Imaginar que todo este espaço marítimo pode desaparecer e dar lugar a um único continente pode ser para muitos uma imagem de pura ficção. Mas é possível.  Quem o afiança é o geólogo João Duarte.

"Nós só conseguimos compreender a Terra porque existem ciclos muito curtos, desde o ciclo sísmico, que pode ter períodos de anos. Há ciclos mais pequenos, como por exemplo o ciclo da maré, mas há outras oscilações da Terra que são à escala dos 500 milhões de anos. A Terra é um planeta dinâmico, todos estes ciclos estão interligados e interferem uns com os outros. E nós geólogos temos o privilégio de conseguir e tentar perceber estes ciclos em grande escala (...) Podemos dizer que um oceano com 20 ou 30 milhões de anos é um oceano juvenil, já com 200 milhões é classificado como maduro e um com 500 milhões de anos é considerado velho. E estamos a falar só do tempo de vida de um oceano e sabemos que na história da Terra existiram já muitos oceanos e que forma consumidos. E entender o que está a acontecer temos de olhar para o passado".

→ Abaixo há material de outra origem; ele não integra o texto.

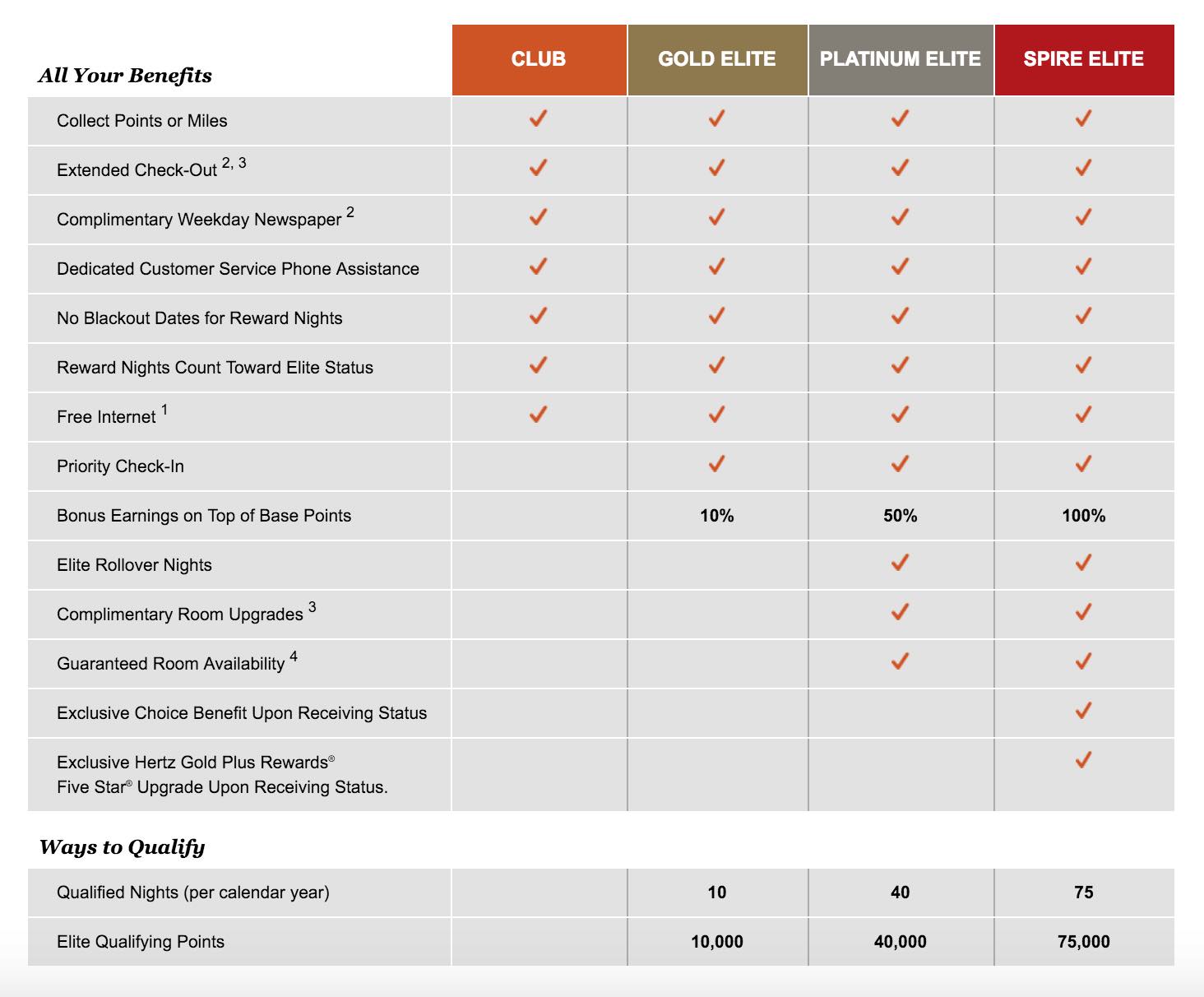Image resolution: width=1204 pixels, height=997 pixels.
Task: Click the No Blackout Dates for Reward Nights label
Action: pos(199,318)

Com uma idade a rondar os 200 milhões de anos, no Atlântico começam a surgir evidências físicas de que, mais tarde ou mais cedo, o oceano começará a fechar-se sobre si mesmo. Sinais disto são as duas zonas de subducção totalmente desenvolvidas: o Arco da Escócia e o Arco das Pequenas Antilhas.

Agora os geólogos que apresentam a teoria de formação continental Aurica afirmam existir uma nova zona de subducção que poderá estar a formar-se ao largo da margem sudoeste ibérica, designada por falha de Marquês de Pombal, entre o Banco de Gorringe e a 130 quilómetros a oeste do Cabo de São Vicente, que apanha território português.


Tracejado a vermelho encontra-se a zona de subducção continental que poderá alastrar a norte e a sul, engolindo a placa oceânica (Foto: Google Earth)

Segundo João Duarte, a chamada falha de Marquês de Pombal é apontada como "uma das possíveis fontes do sismo de 1755", em Lisboa. Está "a marcar o início dessa nova zona de subducção".

Esta teoria não é exclusiva do geólogo da Universidade de Lisboa, existindo estudos prévios, também realizados por elementos daquela instituição, em conjunto com Instituto Geológico e Mineiro, Departamento de Geologia Marinha e universidades italianas, que apontam como forte probabilidade que o terramoto de intensidade X-XI na escala de Mercalli, que destruiu Lisboa no dia 1 de novembro de 1755, tenha tido como ponto origem a falha de Marquês de Pombal.


Exemplo gráfico de um ponto de subducção. Local onde a placa continental oceânica se infiltra por baixo da placa continental terrestre. A placa que é "engolida" pela terra é depois absorvida e diluída no manto.

"A partir do momento em que temos três zonas de subducção a desenvolver-se, elas formam núcleos em três sítios e podem propagar-se. É um pouco como um vidro. É muito resistente mas quando é atingido por uma pedrinha fica ali uma fraqueza, atingido por uma segunda pedrinha cria-se uma segunda fraqueza, estas propagam-se e juntam-se. Com os oceanos passa-se a mesma coisa eles são muito rijos, mas também se quebram."